DUSTROY TROLY

On David Lynch

It's been a while now and I think that I can finally put into words what I was feeling in the wake of Lynch's passing. As anyone aware of his work in more than passing can tell you, his stuff has a deep vein of anxiety, often quite freudian in nature that runs through it. There's also elements of cosmic horror by way of the modern shape of America, really impactful stuff in our modern era that continues, much like a lot of his other contemporaries, to merit re-examination over time.

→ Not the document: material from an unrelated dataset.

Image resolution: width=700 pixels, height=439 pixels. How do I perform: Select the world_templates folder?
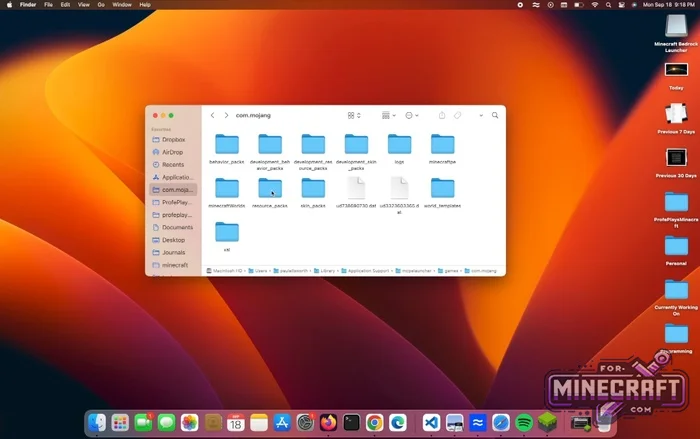point(442,188)
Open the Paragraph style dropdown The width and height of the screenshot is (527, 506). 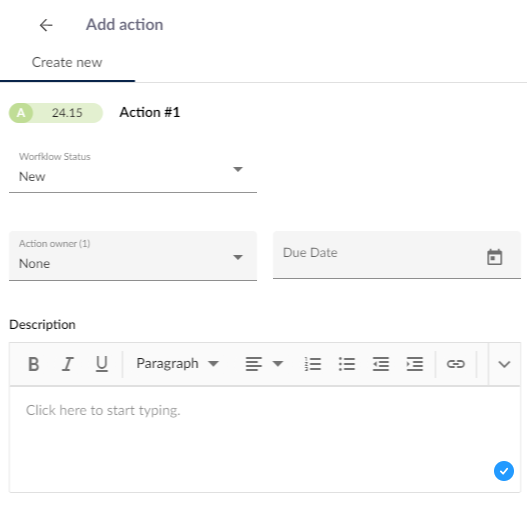(x=177, y=364)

The character though that sticks out in his entire body of work is FBI Deputy Director Gordon Cole, played by Lynch himself. There's a pile of moments that I could single out (the "Change their hearts or die" one seems particularly relevant in the current political climate), but the overall air that his character lends to this series of suburban anxiety and stress is one that I think reveals a lot about the man himself.

Gordon Cole is kind. In the face of a world we see to be strange, at times nightmarish in its vision of small town America and the media we create about it, he is overwhelmingly decent. At the core of what always drew me back to Lynch's work is for all it's anxieties and neuroticism and baffling filmographic techniques, the man looked it all in the face and wrote stuff like "Every day give yourself a gift".

Rest in peace old timer, I never had the pleasure to meet you but every time I get a second cup of coffee or a little pastry at a cafe, I'm remembering you.